The system formulated for one society became the system for all; each district which received rations of food had its regularly organized sewing society for the clothing sent to them on requisition. First some room was found, with a fire, shelves arranged for garments and tables for work. Of the twenty-five official women, each should give one week of her time in every month, but changing regularly in order that at no time should there be more than one-fourth of the number new to the work in hand. Four women should visit and inspect applicants for assistance, and two should attend entirely to the wants of the feeble and old and the sick, to see that they were in no way neglected.
Of those in the sewing room, a part cut over garments for children, as there are never enough of these; others repaired and mended. As the barrels and boxes went in from the committeemen, they were received and opened on one side of the room; when repaired they were placed on the shelves on the opposite side and given out from there on the recommendation of the visiting inspectors. Along with the clothing went thread, needles, pins, thimbles, wax, shears, knives and pieces for mending. For the bedding, besides two thousand heavy wool blankets which were donated, as many more purchased; cotton batting and calico, or muslin, by the ton were bought, and the societies instructed in tying “comforts,” which in many instances served as both cover and bed.

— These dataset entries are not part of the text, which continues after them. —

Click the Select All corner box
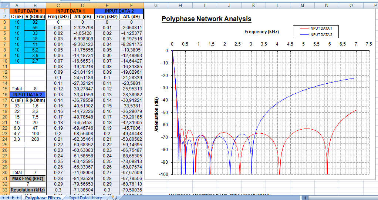 [4, 6]
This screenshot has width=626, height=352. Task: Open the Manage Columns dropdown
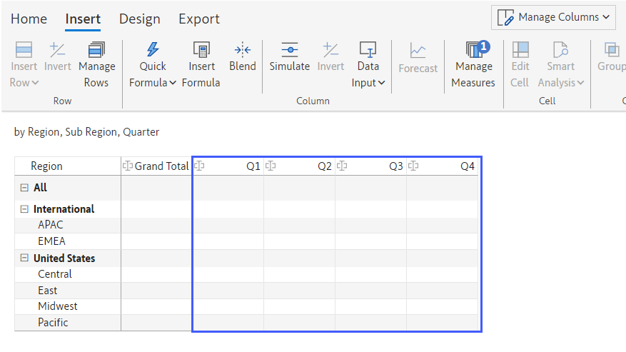tap(553, 17)
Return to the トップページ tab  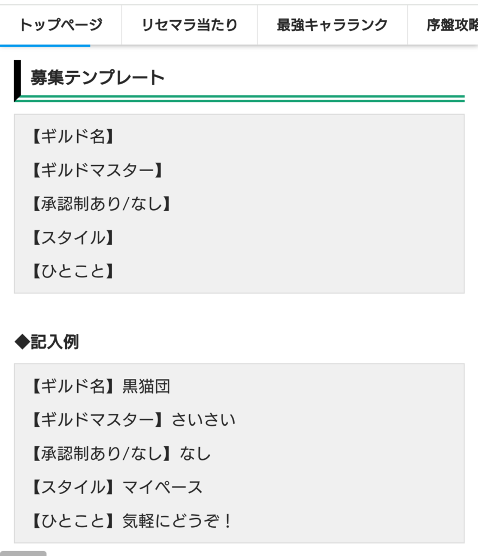click(61, 24)
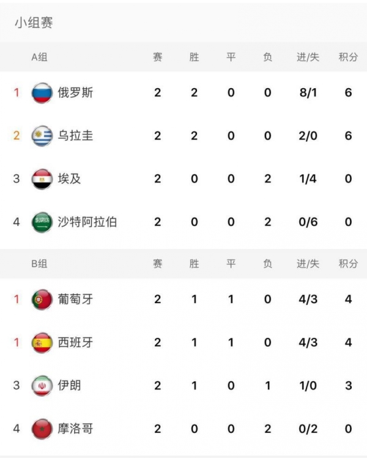The height and width of the screenshot is (458, 367).
Task: Click the A组 group header
Action: click(x=39, y=57)
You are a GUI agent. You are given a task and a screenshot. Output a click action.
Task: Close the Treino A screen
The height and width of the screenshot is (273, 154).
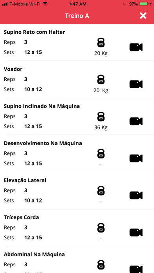pyautogui.click(x=143, y=16)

There was never any complaint with these women about the time given to, or the labor performed, in this service for the common weal, and seldom any difficulty arose between them. If so, a few words set it right, and the offending individual was discovered, pointed out, and put out of the society, with the usual explanatory remark: “She want too much rule; she done always do make trouble.” But whatever trials the day might bring to them, they were solaced and forgotten in the nice afternoon lunch, and the steaming cups of tea and coffee prepared by one of the members from the rations so wisely planned and faithfully sent by Mrs. Gardner.
Next to the absolute necessity for the distribution of food supplies, and the great essentials of life itself, I regard the sewing societies as perhaps the most important feature of the field. From these they learned not alone the lesson of self-help, but of mutual help, which they had never known before. It had never occurred to them to look about and see who was in need, and find a way to help it; and it was a glad satisfaction to hear their voluntary pledges when we left them, never to give up the custom of these societies, and the habit of caring for their poor.

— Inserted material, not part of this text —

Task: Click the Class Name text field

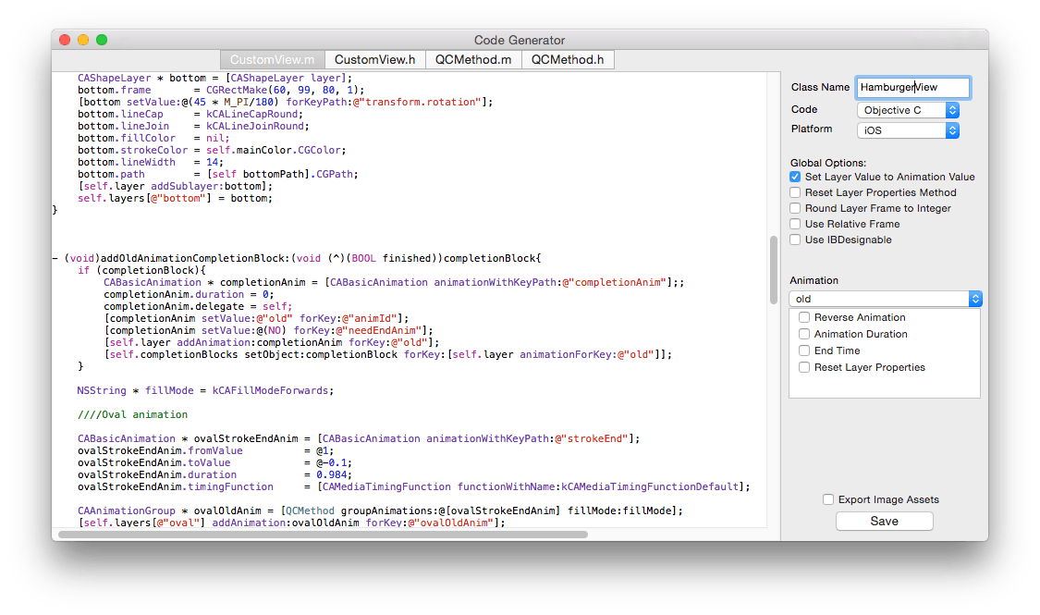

Appended to Mrs. Gardner’s report are long, tiresome lists of names of recipients, which, however necessary and business like in their time and place, we may well spare the reader in these belated years; but one little list appeals to me with such loving interest, that I am constrained to ask the privilege of inserting it. It is a partial roll of the presidents of the sewing societies, of whose tireless, faithful work no adequate description could be given. And when we read among them the name of Mrs. Admiral Beardslee, and that missionary of scholarship and teaching on St. Helena, Miss Ellen Murray, the lovable and accomplished late wife of Robert Small, and Mrs. John MacDonald, who humbly and magnanimously placed themselves side by side with poor, unlettered, but honest and faithful Patty Frazier, and her kind, the reader will feel with me that it is indeed a roll of honor:
Christmas, which two months before had seemed but a veil of future blackness, opened bright and cheerful. Most of the churches had been in some way reopened, and Christmas Eve brought again its melody, its prayer and its praise.
There was in all this a Christian spirit, so sweet, so much to be commended, that I could not refrain from passing in my little contribution of a Christmas carol, for which they at once found a tune and sang it with a will. Light-hearted, happy race.